■ Exercise aim
Could you copy the records below exactly, leaving out any pictures?

■ Stored data
* * * * *

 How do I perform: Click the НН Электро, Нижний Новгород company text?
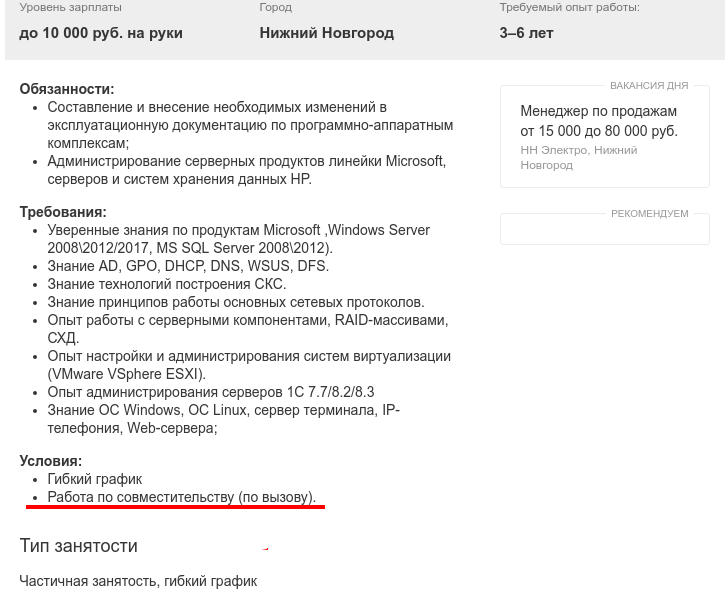click(578, 158)
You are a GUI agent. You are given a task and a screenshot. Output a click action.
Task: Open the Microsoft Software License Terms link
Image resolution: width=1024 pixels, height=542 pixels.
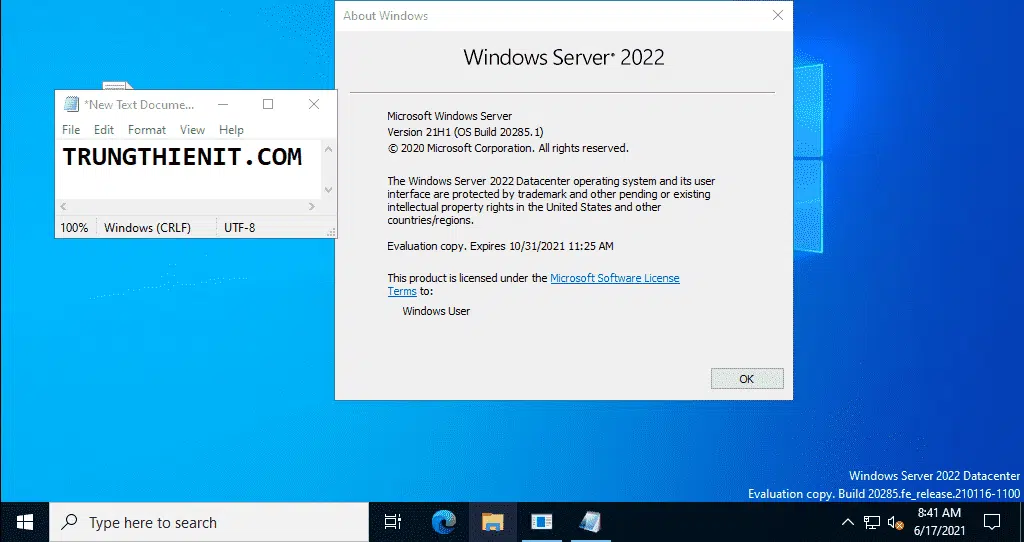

* * * * *

■ Exercise result
 How do I perform: Click the НН Электро, Нижний Новгород company text?
click(578, 158)
You are a GUI agent. You are given a task and a screenshot. Output a click action.
Task: Open the Microsoft Software License Terms link
Image resolution: width=1024 pixels, height=542 pixels.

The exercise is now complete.